The company coats wheels with a bright finish for major OEM’s including with Nissan, Toyota, BMW and Karma. The company focuses on quality, continuous improvement and high-technology manufacturing—the wheels are not touched by human hands in the six hours it takes to produce them.

“Quality standards for the automotive industry are very demanding and only the best players can participate in that market,” says Tom Foley, president of Dynavac, a supplier for the company. “And Winona PVD can certainly do that.”

The company was founded in 2006 and is located near Winona Lake, in Warsaw, Indiana, a town known as the orthopedic capital of the world, a few hours outside of Detroit. The beauty of the Warsaw location is that they are centrally located to almost 90 percent of the car and truck manufacturing locations in the United States, as CEO Steve Bonnell points out. The Winona campus has two buildings with four production lines total, and recently completed an 83,000 square foot addition that features a chandelier made of a truck wheel.

“Quality and continuous improvement are part of our core values,” says Frank Browning, chief operating officer at Winona. “It is important that our team uses the right tool for the challenge.”

Browning recently graduated the latest class of supervisors, line managers and high potential team members from his Winona PVD Leadership Academy.

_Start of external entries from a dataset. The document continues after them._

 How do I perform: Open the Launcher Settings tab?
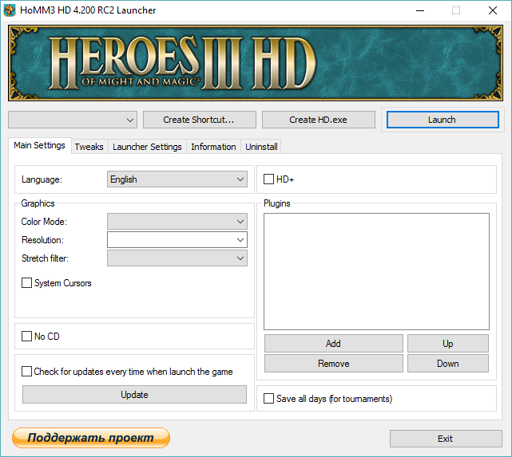pyautogui.click(x=147, y=147)
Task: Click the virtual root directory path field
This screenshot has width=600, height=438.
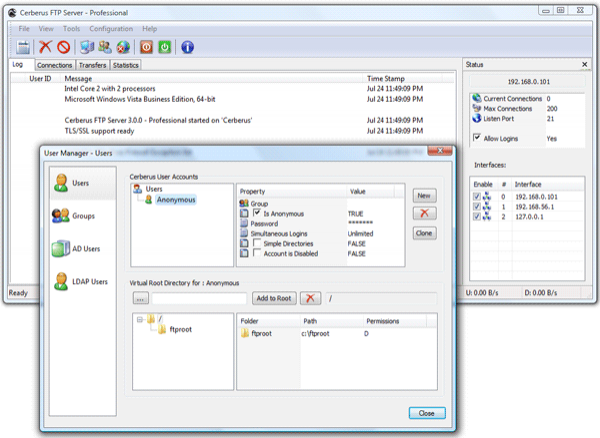Action: click(x=200, y=298)
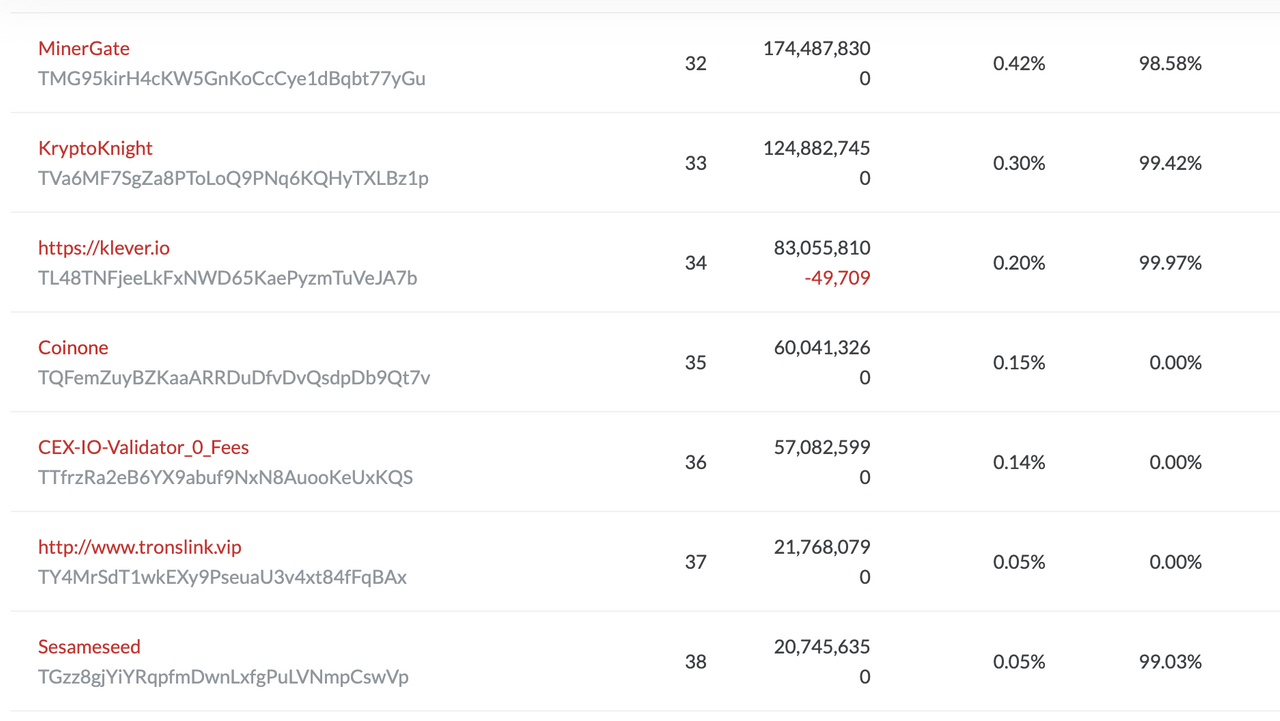This screenshot has width=1280, height=721.
Task: Click the 0.15% percentage for Coinone
Action: coord(1018,362)
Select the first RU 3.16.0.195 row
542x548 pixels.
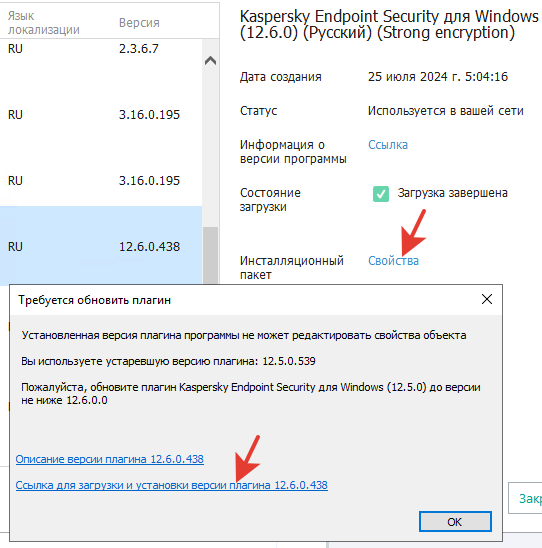point(101,115)
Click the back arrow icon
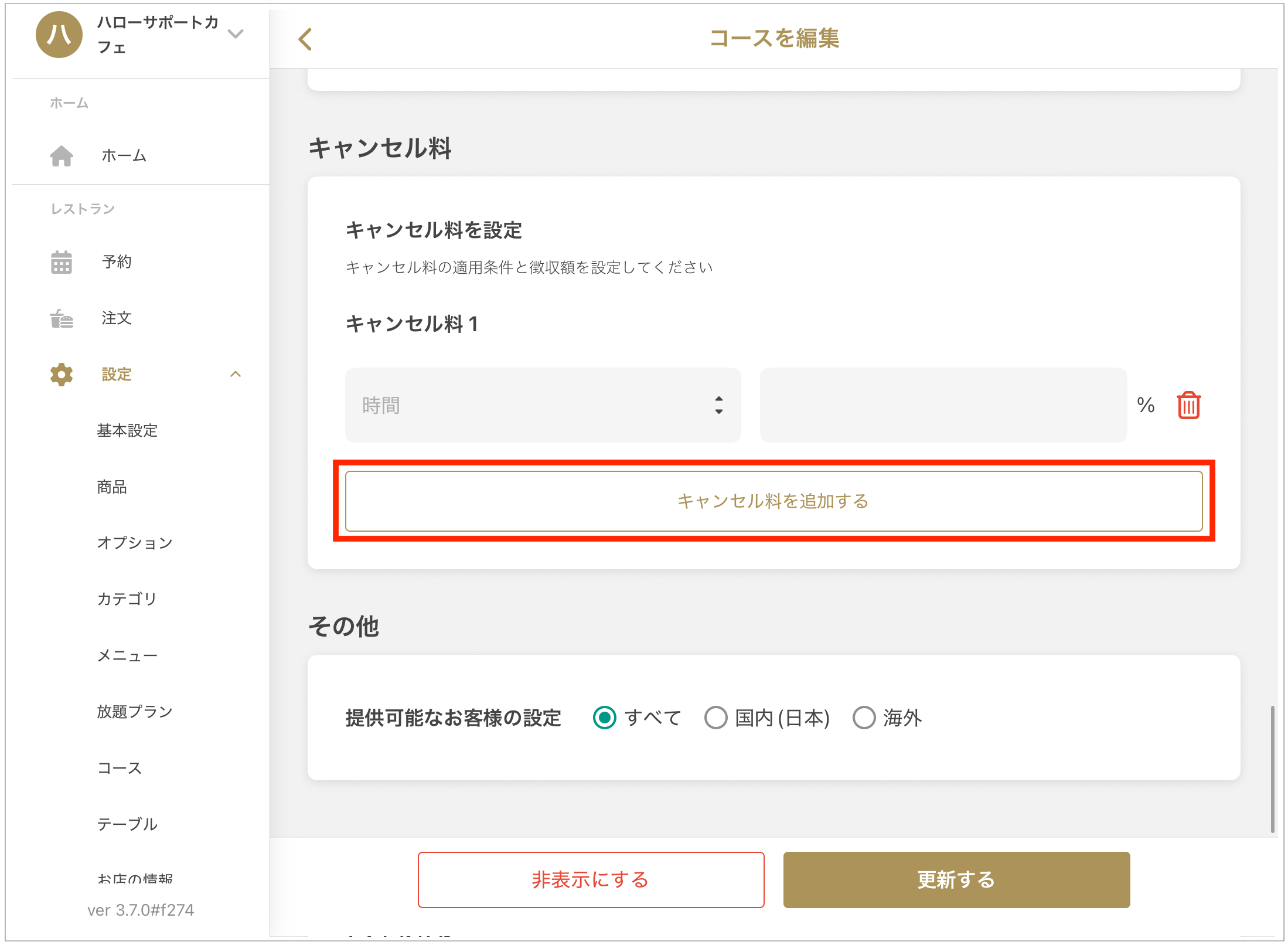 point(305,39)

The company is awash with quality initiatives, including Six Sigma, SPC, Design of Experiments, Ishikawa diagrams, the Five Whys and the 8Ds.

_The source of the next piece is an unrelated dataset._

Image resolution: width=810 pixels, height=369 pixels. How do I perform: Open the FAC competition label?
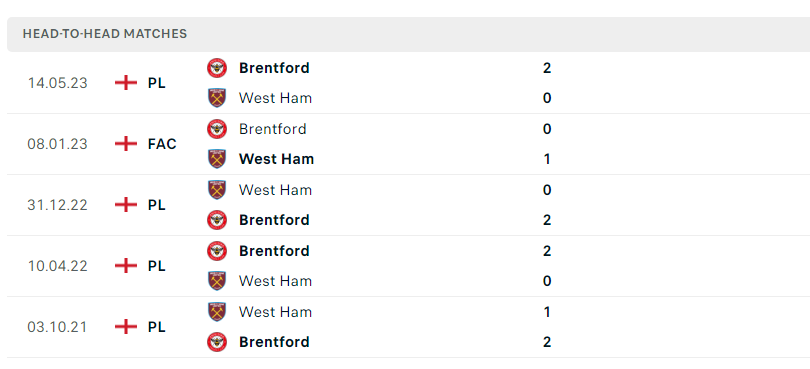pyautogui.click(x=162, y=144)
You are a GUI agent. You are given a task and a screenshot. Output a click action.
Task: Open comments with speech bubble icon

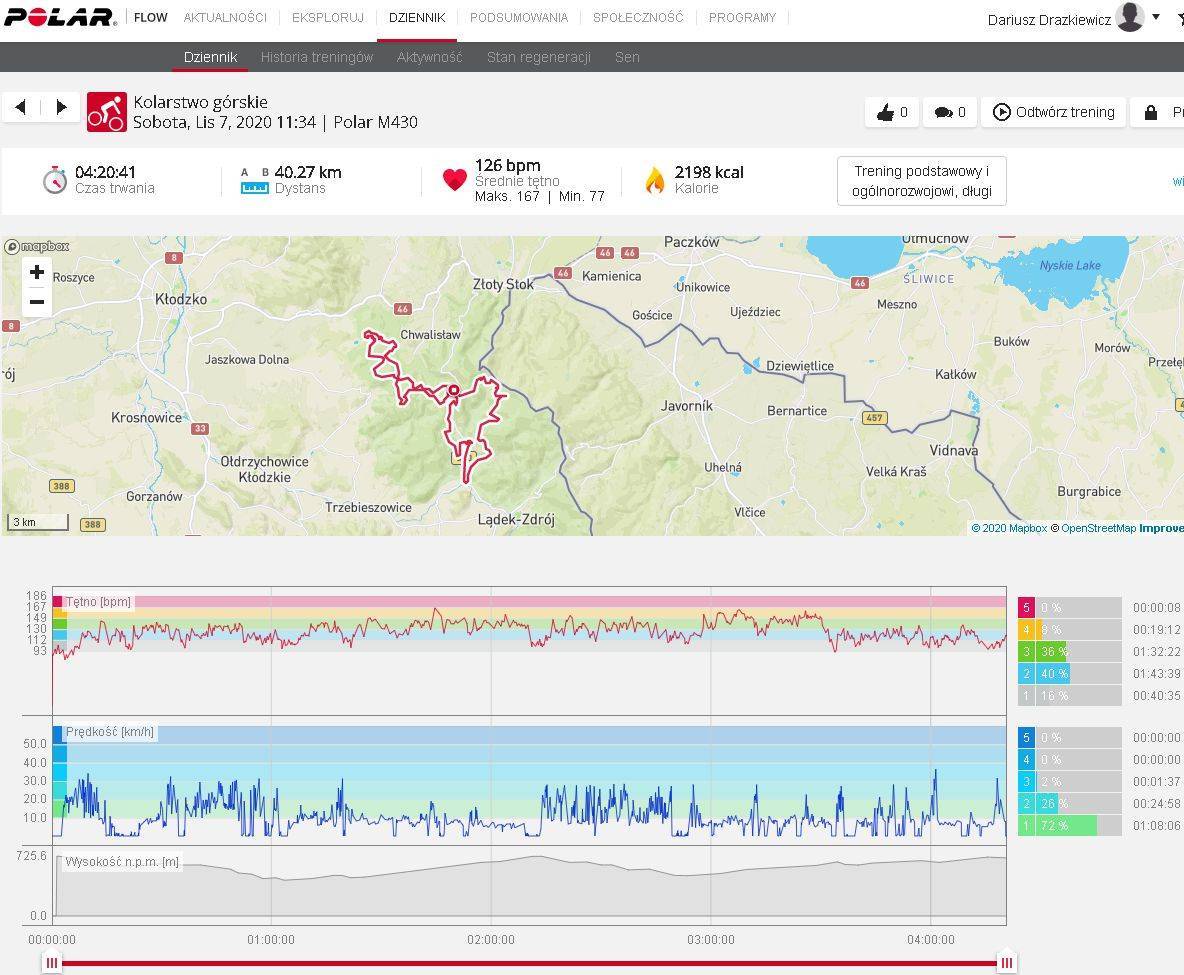click(949, 112)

To prevent customer rejects, the company monitors potential defects closely, takes immediate corrective actions and looks for a definable root cause. The process involves cleanliness, checklists and standardization. To that end, the high-volume automated production lines are identical in how they look and run. Winona also has an agile manufacturing line dedicated to the custom aftermarket, commercial truck, RV and ATV orders in addition to validating new technologies and process improvements.

Big Order Drove Growth

“OEM companies do not just put a new company with a new technology in place without being confident of the results,” says Larry Beals, Winona’s executive vice president.

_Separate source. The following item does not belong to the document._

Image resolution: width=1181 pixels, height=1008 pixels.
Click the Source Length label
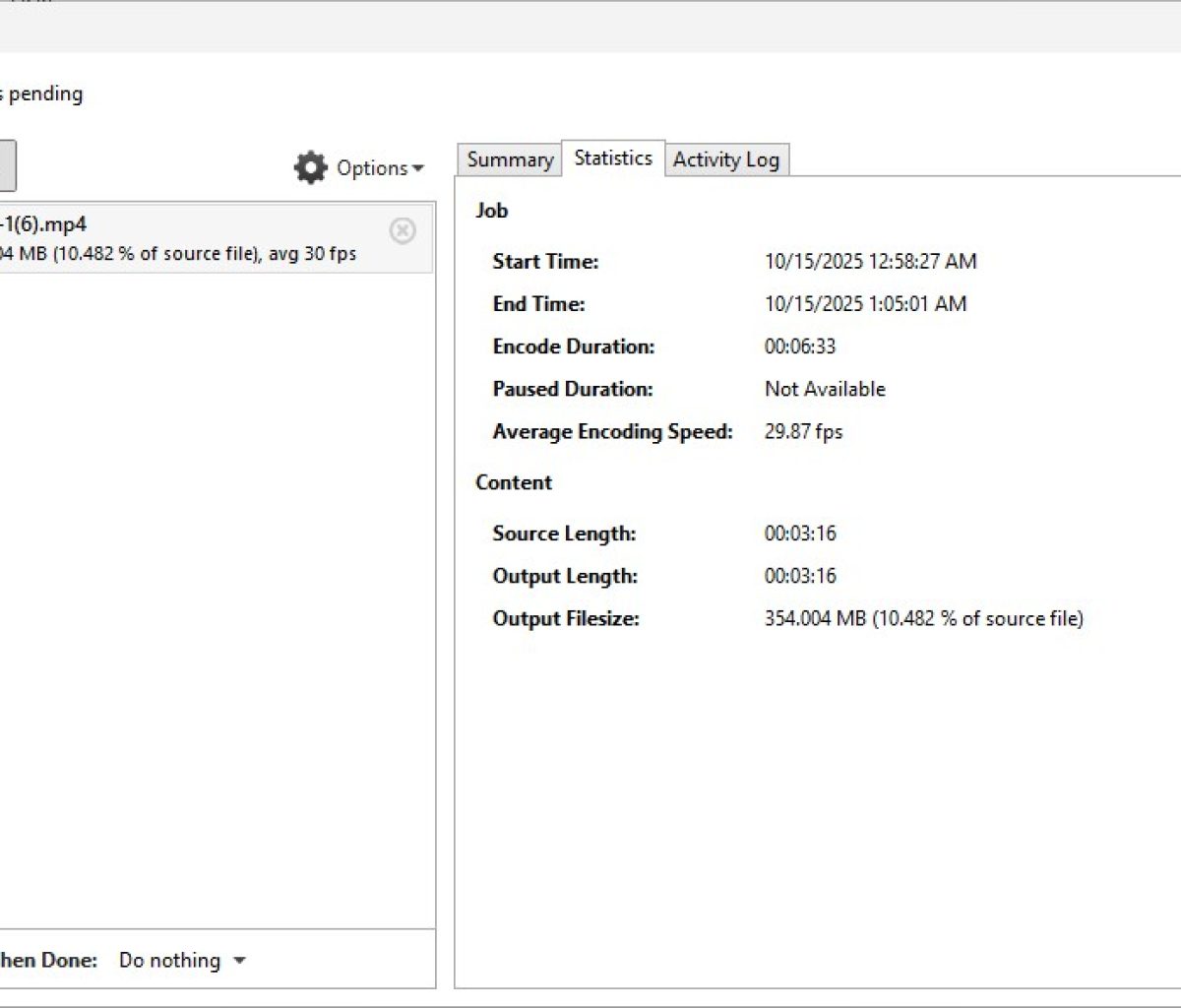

A major OEM gave them a small order with contingency plans in place. When Winona delivered 300,000 wheels with zero defects, they received a larger order, and and then a truck platform.

“Since then, we’ve not disappointed,” Beals says. The OEM even visited the company and said it was unusual for a small company to have such a large order.

Even at the best-run companies, quality issues do emerge. About a year ago, a few defective wheels came back from the field. Beals compares defects to a plane crash—multiple factors have to be in place in order for it to occur. To prevent future issues, they modified a lot of process parameters, looked into contamination and added more pass/fail conditions. All of this was done to keep its rejected parts per million in the single digits.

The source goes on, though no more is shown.